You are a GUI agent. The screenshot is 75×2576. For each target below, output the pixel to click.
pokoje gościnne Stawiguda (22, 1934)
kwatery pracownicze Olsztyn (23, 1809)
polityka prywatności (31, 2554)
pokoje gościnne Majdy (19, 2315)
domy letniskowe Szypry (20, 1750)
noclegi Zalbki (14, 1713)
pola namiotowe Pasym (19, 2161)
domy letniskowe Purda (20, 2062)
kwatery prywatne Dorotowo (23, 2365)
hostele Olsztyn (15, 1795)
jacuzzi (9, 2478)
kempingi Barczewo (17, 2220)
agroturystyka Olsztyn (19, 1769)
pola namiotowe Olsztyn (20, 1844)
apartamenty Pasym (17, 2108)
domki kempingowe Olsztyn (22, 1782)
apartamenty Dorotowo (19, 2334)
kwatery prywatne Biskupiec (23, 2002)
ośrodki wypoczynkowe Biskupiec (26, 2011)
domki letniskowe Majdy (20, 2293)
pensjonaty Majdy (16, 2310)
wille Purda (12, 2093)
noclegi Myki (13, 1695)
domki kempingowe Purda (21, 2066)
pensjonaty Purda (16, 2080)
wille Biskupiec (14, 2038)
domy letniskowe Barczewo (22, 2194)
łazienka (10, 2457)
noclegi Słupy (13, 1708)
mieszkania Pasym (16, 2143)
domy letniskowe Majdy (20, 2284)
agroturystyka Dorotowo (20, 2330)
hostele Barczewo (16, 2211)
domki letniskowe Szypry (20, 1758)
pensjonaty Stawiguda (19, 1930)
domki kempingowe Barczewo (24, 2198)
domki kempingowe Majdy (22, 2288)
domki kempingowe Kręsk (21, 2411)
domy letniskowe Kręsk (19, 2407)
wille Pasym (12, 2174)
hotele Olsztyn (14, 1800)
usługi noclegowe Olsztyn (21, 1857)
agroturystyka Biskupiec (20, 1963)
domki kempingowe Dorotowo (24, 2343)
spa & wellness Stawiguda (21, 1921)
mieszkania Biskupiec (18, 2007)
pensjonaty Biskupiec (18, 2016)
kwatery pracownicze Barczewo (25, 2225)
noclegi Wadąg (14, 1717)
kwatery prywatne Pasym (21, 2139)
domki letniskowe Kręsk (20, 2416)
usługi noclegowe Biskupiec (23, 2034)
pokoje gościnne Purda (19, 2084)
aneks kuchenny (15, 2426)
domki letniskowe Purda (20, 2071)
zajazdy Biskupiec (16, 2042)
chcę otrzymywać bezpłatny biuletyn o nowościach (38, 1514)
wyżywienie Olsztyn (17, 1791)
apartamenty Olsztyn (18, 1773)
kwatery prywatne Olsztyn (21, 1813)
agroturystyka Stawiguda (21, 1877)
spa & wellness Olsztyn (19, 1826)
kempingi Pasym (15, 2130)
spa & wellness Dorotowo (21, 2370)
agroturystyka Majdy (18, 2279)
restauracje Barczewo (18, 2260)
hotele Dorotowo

-------

You are asked to reproduce word for word the line containing "spa & wellness Stawiguda (21, 1921)" and every subsequent line through the end of the entries.

spa & wellness Stawiguda (21, 1921)
mieszkania Biskupiec (18, 2007)
pensjonaty Biskupiec (18, 2016)
kwatery pracownicze Barczewo (25, 2225)
noclegi Wadąg (14, 1717)
kwatery prywatne Pasym (21, 2139)
domki letniskowe Kręsk (20, 2416)
usługi noclegowe Biskupiec (23, 2034)
pokoje gościnne Purda (19, 2084)
aneks kuchenny (15, 2426)
domki letniskowe Purda (20, 2071)
zajazdy Biskupiec (16, 2042)
chcę otrzymywać bezpłatny biuletyn o nowościach (38, 1514)
wyżywienie Olsztyn (17, 1791)
apartamenty Olsztyn (18, 1773)
kwatery prywatne Olsztyn (21, 1813)
agroturystyka Stawiguda (21, 1877)
spa & wellness Olsztyn (19, 1826)
kempingi Pasym (15, 2130)
spa & wellness Dorotowo (21, 2370)
agroturystyka Majdy (18, 2279)
restauracje Barczewo (18, 2260)
hotele Dorotowo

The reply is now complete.